All that should come back is the lines of the data below from the one containing "This screenshot has width=1182, height=773." to the one containing "Given: Click the Inositol", inclusive, exactly as they stand.

**MATERIAL PROVIDED**
###

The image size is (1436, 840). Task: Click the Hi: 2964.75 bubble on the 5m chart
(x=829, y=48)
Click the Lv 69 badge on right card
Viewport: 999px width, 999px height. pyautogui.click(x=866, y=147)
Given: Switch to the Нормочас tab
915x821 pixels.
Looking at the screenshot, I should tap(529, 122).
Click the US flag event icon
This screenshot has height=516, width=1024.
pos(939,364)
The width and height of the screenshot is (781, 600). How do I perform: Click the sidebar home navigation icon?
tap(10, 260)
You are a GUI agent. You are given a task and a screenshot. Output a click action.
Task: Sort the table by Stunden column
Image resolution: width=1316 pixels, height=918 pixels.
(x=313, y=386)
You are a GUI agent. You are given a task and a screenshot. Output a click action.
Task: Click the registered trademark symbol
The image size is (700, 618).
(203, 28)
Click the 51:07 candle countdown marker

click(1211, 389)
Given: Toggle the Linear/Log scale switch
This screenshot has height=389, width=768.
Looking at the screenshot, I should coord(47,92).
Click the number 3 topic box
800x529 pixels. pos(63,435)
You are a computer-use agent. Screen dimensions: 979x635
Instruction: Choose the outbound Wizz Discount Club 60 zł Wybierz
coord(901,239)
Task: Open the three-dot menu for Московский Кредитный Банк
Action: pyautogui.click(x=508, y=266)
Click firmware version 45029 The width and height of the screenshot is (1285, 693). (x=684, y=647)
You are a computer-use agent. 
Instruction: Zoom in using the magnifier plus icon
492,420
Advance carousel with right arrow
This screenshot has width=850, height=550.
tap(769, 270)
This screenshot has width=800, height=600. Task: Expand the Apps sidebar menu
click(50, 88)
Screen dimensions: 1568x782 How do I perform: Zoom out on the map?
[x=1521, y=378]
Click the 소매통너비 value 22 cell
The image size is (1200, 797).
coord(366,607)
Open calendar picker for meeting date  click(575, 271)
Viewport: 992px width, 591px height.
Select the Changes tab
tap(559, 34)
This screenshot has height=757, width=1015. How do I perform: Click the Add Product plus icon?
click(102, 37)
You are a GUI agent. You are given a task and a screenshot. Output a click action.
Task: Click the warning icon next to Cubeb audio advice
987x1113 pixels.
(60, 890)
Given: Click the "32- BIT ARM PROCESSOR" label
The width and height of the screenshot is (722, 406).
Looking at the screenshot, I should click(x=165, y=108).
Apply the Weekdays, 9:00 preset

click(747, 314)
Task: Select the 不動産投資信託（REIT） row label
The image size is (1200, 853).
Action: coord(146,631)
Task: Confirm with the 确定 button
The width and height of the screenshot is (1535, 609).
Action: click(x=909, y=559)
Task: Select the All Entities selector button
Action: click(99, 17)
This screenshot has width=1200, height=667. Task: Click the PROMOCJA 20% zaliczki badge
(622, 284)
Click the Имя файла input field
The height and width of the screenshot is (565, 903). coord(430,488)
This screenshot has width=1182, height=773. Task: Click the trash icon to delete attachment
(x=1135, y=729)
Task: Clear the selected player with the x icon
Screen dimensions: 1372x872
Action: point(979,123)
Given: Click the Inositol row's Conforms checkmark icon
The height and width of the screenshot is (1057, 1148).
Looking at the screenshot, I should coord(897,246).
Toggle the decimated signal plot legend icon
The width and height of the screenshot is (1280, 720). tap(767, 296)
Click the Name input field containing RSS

###

**REPLY**
This screenshot has width=1182, height=773. Task: Click the trash icon to delete attachment
(x=1135, y=729)
Task: Clear the selected player with the x icon
Screen dimensions: 1372x872
Action: point(979,123)
Given: Click the Inositol row's Conforms checkmark icon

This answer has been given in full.